We have gathered information on how MXNet performance changes when linked to different implementations of OpenMP and complied with different compilers.
Primary goal: Provide performance data points on different OpenMP implementations.
Secondary goal: Compare performance when compiled with different compilers.
The difference between different compilers is insignificant. Native OpenMP implementations (more or less recent) perform equally (<5% difference). Small batch sizes during inference can indeed make difference for "narrow" networks like AlexNet, which is still minor (~5%).
LLVM OpenMP explicitly used in all builds
At the time of writing MXNet uses a bundled as a submodule version of OpenMP which is from 11/2017. It's pulled from a specific revision and built, then explicitly linking to it. The proposed by the compiler library is not removed. When built with MKLML the intel version is explicitly removed from linked libraries.
Thus, an application can include multiple OpenMP implementations. The explicitly built and linked, the one linked implicitly by the compiler and the one provided with mklml_intel.
As stated here:
Having more than one OpenMP runtime initialised may lead to undefined behaviour including incorrect results or crashes.
A discussion has been started on the dev list to review a possible solution to the problem.

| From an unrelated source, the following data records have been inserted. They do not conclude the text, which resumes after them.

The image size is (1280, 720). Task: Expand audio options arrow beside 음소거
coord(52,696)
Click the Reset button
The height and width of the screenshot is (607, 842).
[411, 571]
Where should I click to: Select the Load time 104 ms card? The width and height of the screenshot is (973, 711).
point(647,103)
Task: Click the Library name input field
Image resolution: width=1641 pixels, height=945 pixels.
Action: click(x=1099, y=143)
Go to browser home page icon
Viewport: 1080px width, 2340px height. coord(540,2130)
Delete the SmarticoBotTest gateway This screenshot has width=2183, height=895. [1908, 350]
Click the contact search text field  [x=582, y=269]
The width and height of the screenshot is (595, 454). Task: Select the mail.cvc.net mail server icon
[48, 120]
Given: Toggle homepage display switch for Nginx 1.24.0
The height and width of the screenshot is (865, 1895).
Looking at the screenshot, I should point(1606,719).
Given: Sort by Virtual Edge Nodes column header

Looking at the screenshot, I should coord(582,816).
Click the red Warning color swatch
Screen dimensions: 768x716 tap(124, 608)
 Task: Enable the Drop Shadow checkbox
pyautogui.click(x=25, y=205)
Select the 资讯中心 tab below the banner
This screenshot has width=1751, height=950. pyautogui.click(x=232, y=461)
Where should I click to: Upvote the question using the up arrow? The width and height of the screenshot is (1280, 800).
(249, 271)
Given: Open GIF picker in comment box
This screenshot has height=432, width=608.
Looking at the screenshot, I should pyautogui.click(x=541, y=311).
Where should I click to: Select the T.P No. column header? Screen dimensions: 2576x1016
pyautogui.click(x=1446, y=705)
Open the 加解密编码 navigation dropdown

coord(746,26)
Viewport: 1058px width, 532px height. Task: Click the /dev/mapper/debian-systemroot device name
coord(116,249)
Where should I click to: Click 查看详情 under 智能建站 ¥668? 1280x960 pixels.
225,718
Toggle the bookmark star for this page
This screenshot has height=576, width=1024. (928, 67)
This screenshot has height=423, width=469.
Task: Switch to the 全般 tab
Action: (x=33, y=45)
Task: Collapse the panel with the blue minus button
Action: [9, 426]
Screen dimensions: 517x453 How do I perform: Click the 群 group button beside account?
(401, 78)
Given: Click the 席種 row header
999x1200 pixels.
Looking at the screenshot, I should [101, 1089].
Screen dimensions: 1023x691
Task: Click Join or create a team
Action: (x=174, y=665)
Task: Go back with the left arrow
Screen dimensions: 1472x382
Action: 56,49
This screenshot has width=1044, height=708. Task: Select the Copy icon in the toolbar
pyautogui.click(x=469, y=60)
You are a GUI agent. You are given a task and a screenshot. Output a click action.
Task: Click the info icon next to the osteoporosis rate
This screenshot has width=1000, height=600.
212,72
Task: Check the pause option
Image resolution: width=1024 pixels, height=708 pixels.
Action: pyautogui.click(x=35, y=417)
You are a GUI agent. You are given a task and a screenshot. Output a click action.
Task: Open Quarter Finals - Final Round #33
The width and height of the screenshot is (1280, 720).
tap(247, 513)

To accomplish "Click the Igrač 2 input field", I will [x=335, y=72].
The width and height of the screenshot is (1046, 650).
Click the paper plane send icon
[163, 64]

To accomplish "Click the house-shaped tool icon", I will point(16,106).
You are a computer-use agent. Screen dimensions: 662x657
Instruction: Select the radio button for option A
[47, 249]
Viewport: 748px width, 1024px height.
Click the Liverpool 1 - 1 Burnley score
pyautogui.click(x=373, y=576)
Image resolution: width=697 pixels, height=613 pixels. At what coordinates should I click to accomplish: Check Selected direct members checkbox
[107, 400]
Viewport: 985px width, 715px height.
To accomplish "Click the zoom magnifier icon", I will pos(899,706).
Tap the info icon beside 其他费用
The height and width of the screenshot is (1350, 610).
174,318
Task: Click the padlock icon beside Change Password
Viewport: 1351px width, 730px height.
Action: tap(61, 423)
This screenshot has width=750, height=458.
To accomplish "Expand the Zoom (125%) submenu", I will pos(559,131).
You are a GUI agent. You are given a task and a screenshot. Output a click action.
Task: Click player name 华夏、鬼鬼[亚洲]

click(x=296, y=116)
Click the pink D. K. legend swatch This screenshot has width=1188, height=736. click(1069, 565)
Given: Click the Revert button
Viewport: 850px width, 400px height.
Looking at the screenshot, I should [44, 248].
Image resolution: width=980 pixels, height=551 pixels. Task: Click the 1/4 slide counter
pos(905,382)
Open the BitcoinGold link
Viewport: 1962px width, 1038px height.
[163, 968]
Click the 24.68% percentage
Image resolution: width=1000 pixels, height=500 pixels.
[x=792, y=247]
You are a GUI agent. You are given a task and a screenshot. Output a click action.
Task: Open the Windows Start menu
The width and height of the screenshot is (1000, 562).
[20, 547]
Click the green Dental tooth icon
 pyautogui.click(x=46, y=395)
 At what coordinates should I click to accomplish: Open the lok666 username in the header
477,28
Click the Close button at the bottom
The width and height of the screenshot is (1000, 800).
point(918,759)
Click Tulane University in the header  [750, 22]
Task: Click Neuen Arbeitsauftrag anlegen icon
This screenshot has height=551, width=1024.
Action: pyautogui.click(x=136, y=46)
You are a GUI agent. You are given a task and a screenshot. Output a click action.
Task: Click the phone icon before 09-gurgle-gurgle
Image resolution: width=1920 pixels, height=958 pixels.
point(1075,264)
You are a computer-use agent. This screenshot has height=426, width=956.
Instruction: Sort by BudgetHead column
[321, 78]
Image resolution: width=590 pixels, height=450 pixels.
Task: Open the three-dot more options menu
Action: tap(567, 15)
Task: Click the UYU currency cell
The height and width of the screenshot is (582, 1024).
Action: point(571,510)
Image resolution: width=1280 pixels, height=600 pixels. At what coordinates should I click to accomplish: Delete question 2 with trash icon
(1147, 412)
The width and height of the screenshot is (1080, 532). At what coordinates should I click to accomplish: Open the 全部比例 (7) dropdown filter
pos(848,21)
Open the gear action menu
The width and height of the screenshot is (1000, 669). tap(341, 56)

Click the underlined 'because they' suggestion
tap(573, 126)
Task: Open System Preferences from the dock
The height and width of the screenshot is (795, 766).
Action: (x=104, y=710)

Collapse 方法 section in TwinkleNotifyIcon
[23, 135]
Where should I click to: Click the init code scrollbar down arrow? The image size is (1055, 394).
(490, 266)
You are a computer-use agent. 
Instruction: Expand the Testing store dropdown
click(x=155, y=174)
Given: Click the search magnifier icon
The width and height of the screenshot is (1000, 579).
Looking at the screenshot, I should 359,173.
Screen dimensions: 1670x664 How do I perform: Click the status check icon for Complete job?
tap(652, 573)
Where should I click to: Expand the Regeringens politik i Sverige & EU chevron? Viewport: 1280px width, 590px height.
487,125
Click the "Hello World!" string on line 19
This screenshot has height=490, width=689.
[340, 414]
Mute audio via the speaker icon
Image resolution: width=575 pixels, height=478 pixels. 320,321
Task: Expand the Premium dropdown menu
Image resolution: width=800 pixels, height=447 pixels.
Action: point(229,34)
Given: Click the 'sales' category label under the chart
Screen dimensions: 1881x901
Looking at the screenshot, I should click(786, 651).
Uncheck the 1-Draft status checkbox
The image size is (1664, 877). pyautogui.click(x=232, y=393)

Currently, we assume these issues might be related:
- Failed OpenMP assertion when loading MXNet compiled with DEBUG=1
- libomp.so dependency (need REAL fix)
- mxnet-mkl (v0.12.0) crash when using (conda-installed) numpy with MKL
- Performance regression when OMP_NUM_THREADS environment variable is not set
- Poor concat CPU performance on CUDA builds
- Poor performance of the libmxnet if OMP_PLACES environment variable is present
Although, this setup is reproducible, we also lose the benefits of newer OpenMP versions, which are released with latest compiler releases.
Make vs CMake
As of now (1/2019) we have 2 build systems: make and cmake. Current production binaries are delivered by make and the compiler optimization flags are more aggressive. CMake is under development, some settings are behind that of Make (like sse2 vs sse3). More than that, current cmake produces critically slower binaries. See:
- !!!GPU performance of Cmake built mxnet is worse than Make built one
One of the reasons with CPU (e.g. not CUDA version) is the OpenBLAS preceding MKL ML in the linker commands. See:
- Default cmake build uses openblas instead of MKL
PIP distributed version contains mklml_intel.so and is built by make.
Intel Compiler Issues
Currently, there are several problems with MXNet compilation if compiled with ICC (Intel C++ Compiler). See:
- Intel Compiler fails to build mxnet
We have measured the performance of the code under following conditions:
The c5.18xlarge instance offers a 2-socket Intel Xeon Platinum processor with 72 vCPUs. We have not limited the usage of the cores/sockets.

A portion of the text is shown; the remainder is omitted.